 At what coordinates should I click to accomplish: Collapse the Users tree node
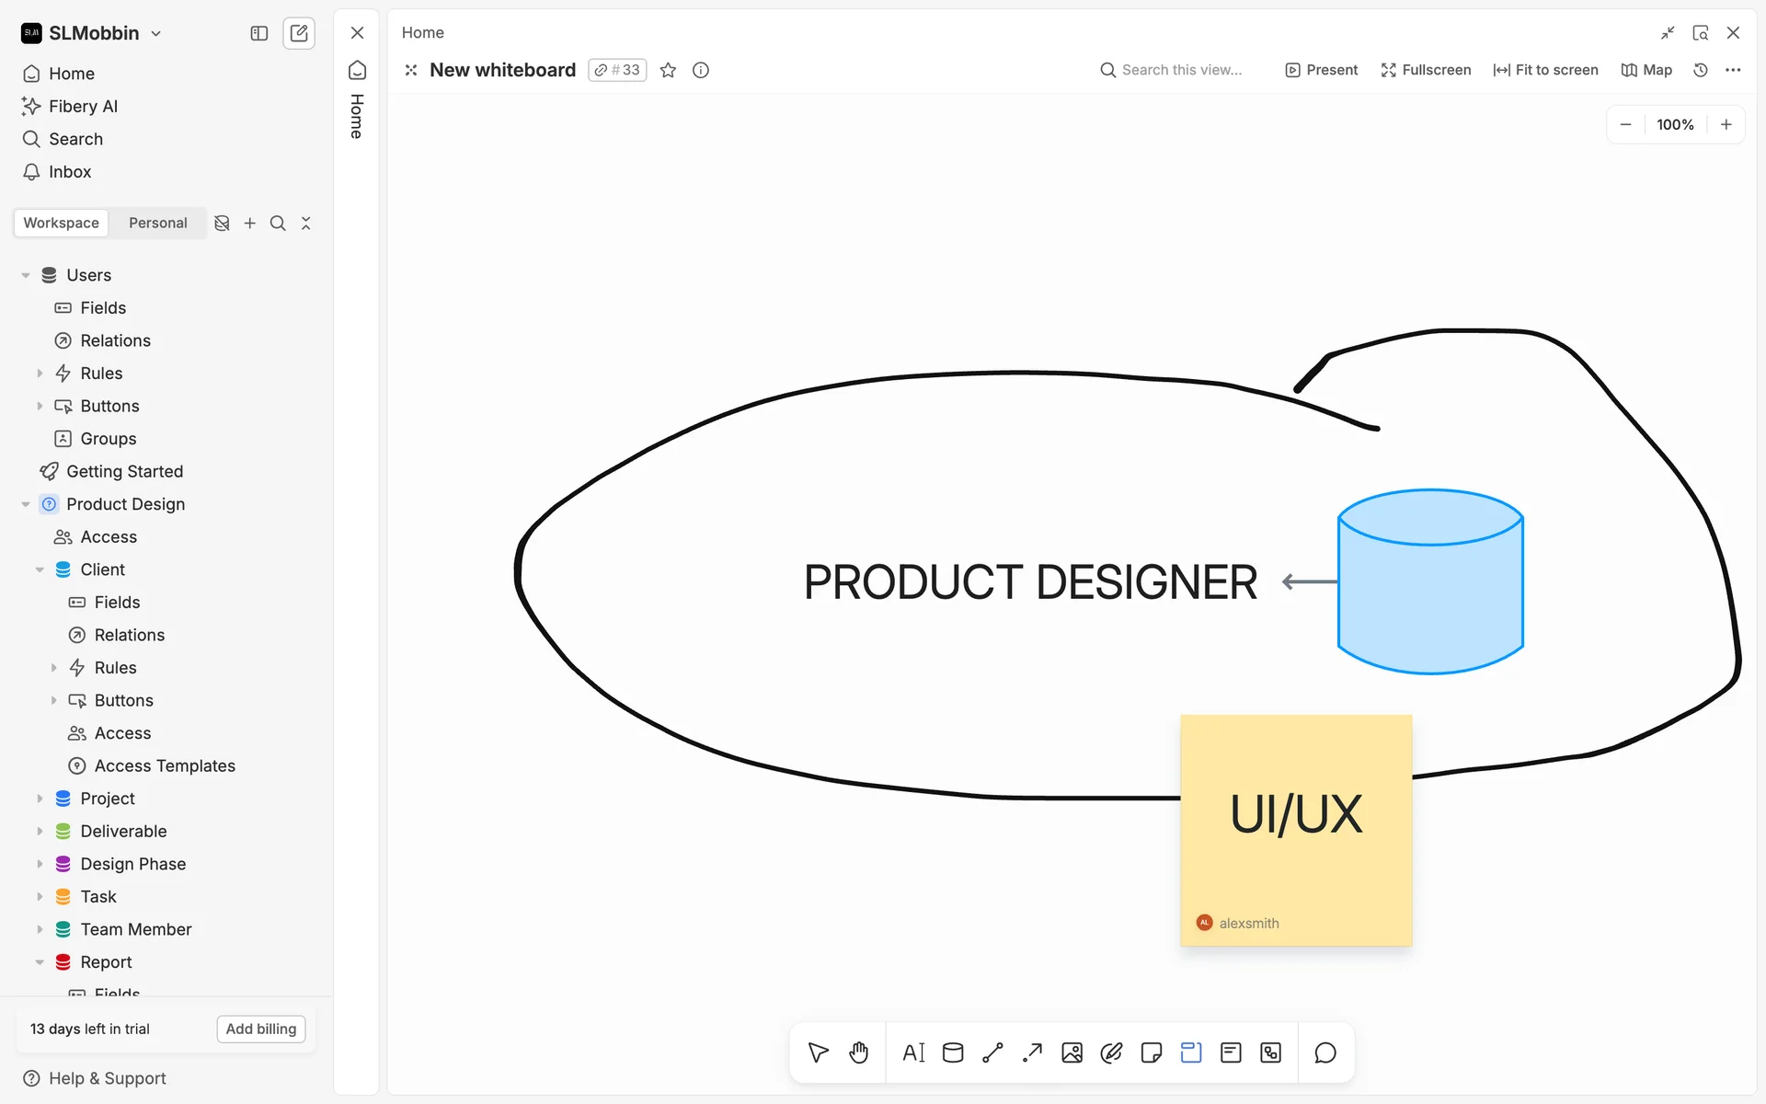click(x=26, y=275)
--
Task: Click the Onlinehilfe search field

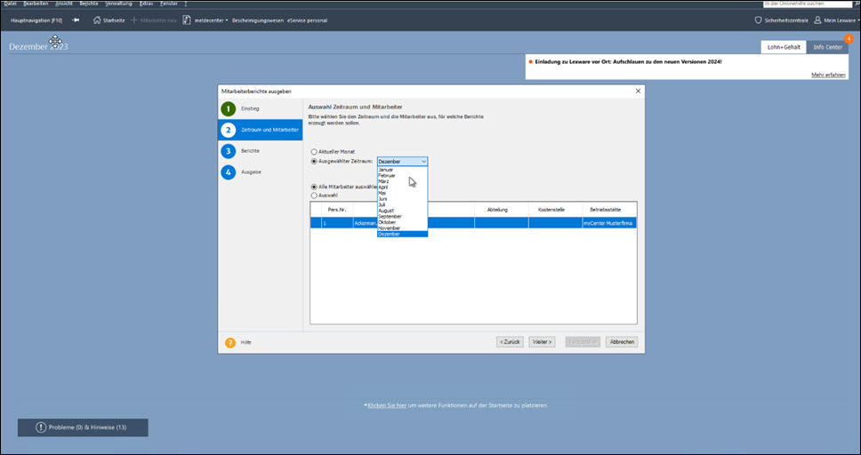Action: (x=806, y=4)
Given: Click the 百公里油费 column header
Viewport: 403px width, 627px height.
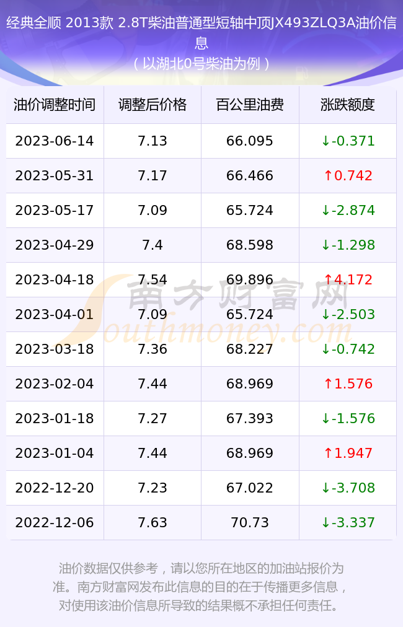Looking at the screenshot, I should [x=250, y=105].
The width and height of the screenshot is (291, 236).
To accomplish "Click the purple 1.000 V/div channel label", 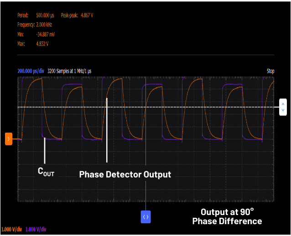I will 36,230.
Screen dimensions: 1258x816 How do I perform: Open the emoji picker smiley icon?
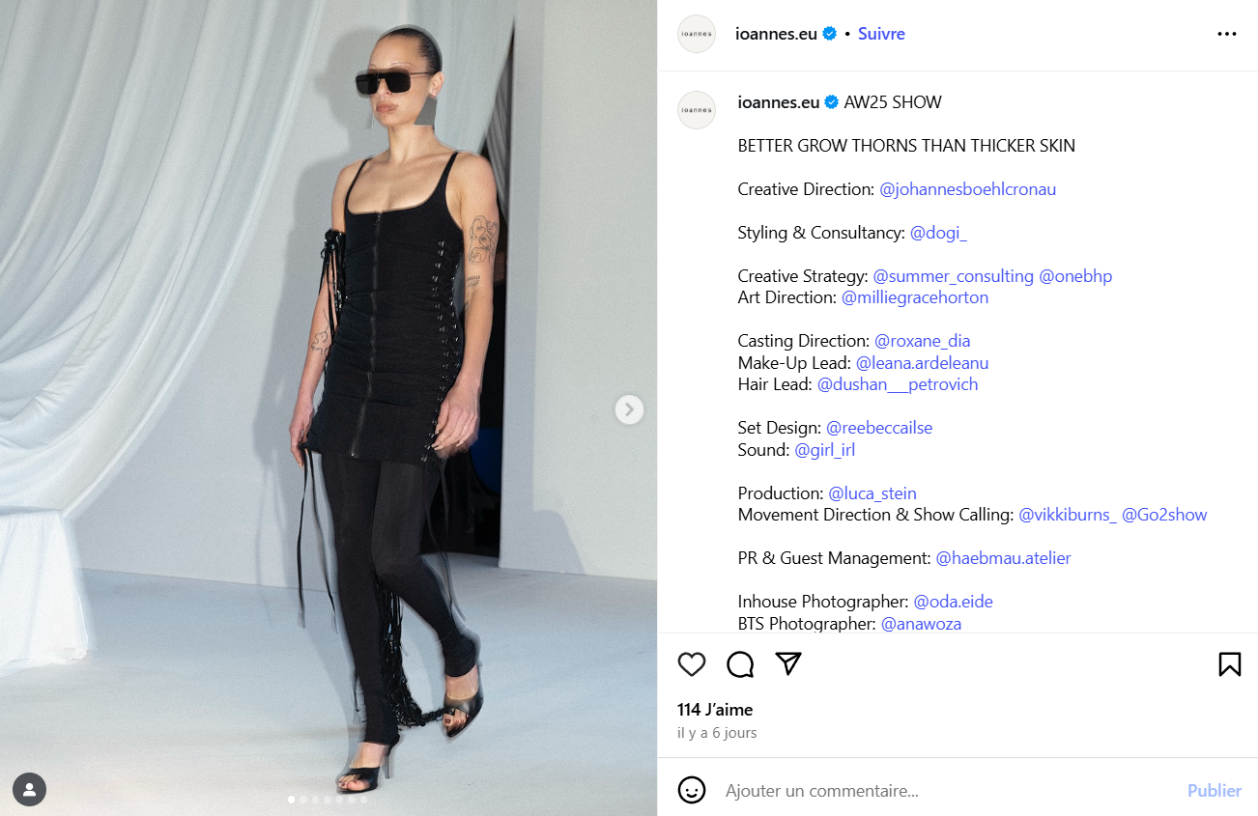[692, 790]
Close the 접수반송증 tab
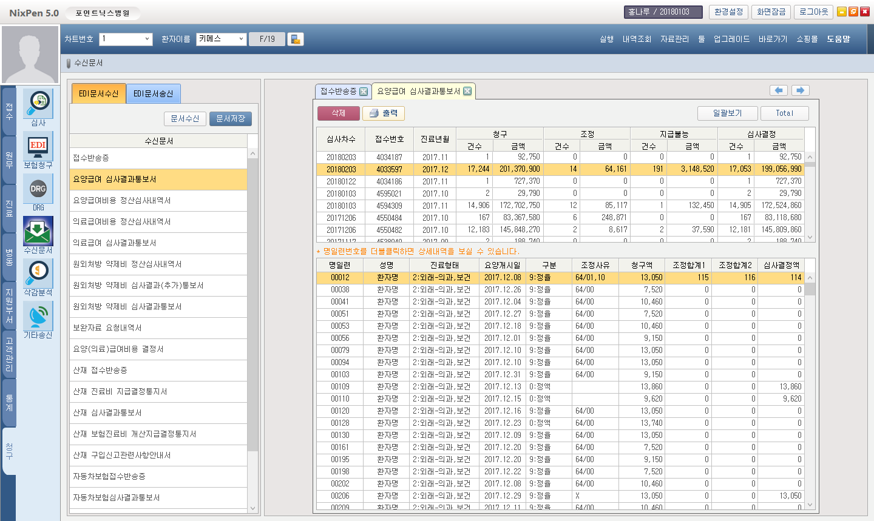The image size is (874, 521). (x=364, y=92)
---
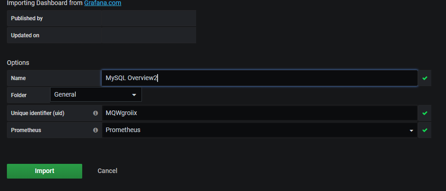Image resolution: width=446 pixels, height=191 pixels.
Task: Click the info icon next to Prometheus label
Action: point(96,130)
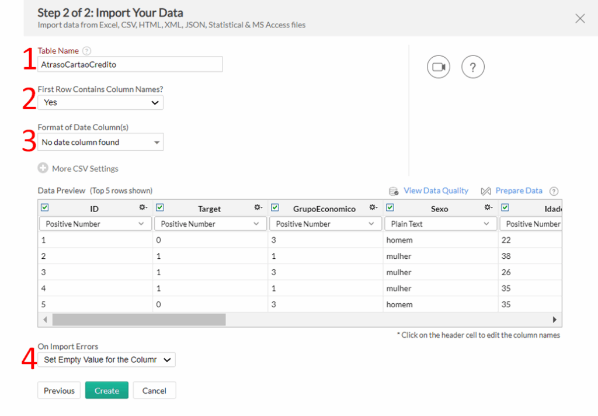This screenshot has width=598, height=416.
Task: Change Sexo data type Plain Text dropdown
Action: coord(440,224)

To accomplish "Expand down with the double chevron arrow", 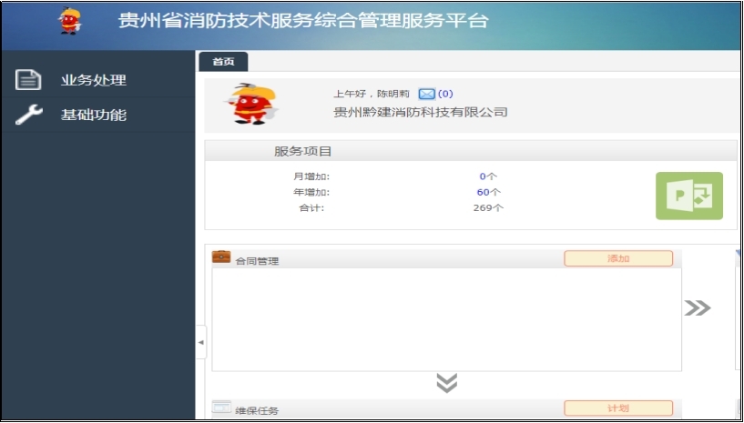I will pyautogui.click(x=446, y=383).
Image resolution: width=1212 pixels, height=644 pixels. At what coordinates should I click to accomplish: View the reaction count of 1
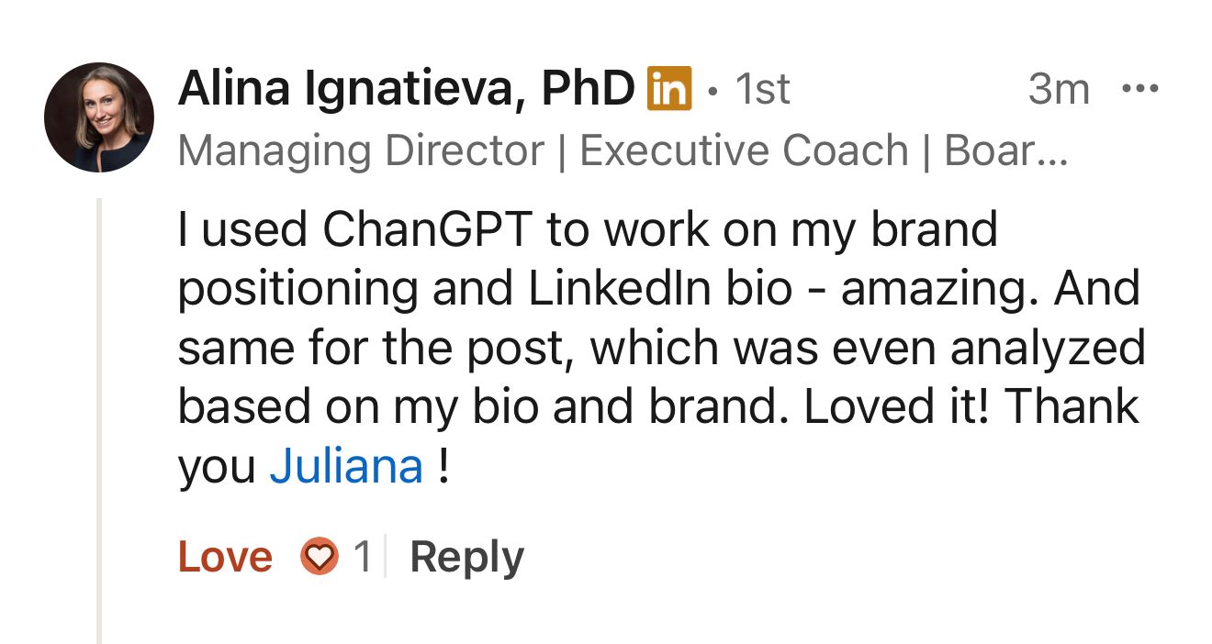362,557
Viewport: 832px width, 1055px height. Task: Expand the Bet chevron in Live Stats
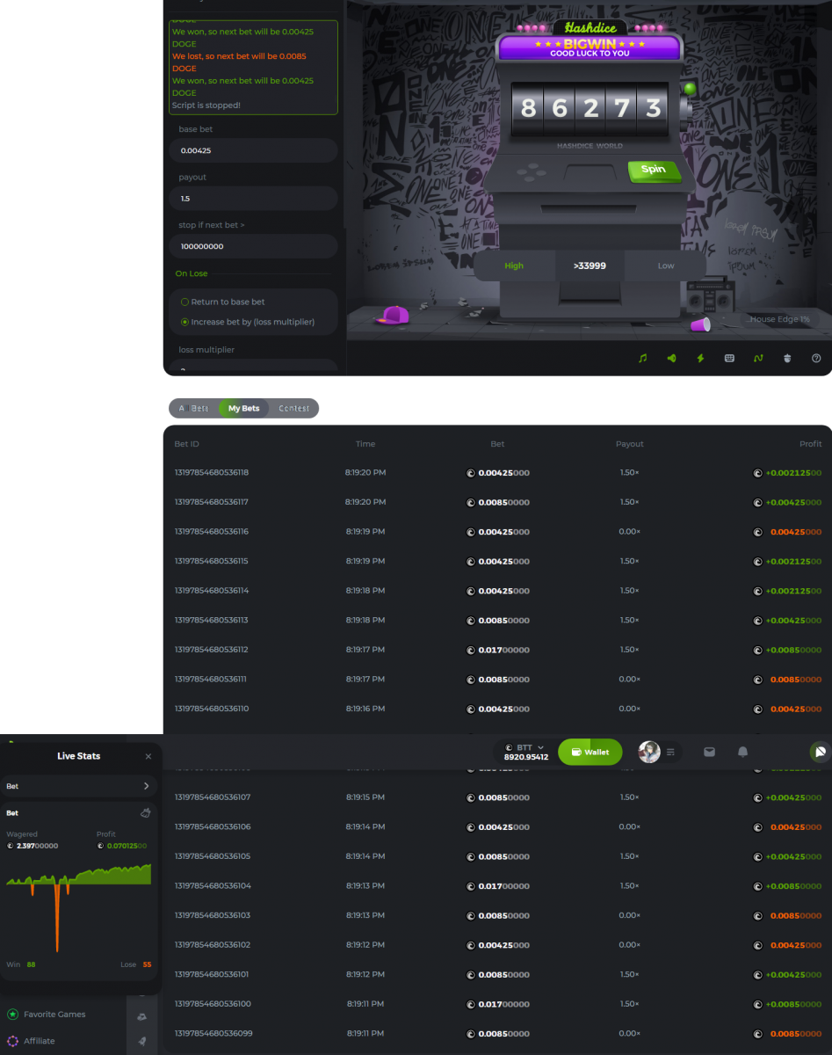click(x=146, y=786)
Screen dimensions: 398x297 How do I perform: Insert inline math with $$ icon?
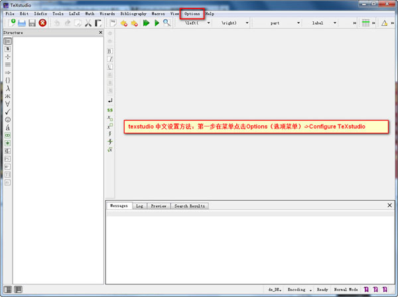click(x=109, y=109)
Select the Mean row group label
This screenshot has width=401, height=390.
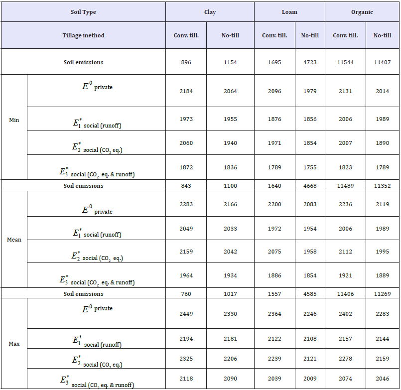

▶ _Exercise goal_
Copy out the rows from the line with "At what coordinates should I click to accomplish: Collapse" up to and including the line with "click(x=26, y=275)", leaving out the pictures.

▶ _Exercise output_
 At what coordinates should I click to accomplish: Collapse the Users tree node
click(x=26, y=275)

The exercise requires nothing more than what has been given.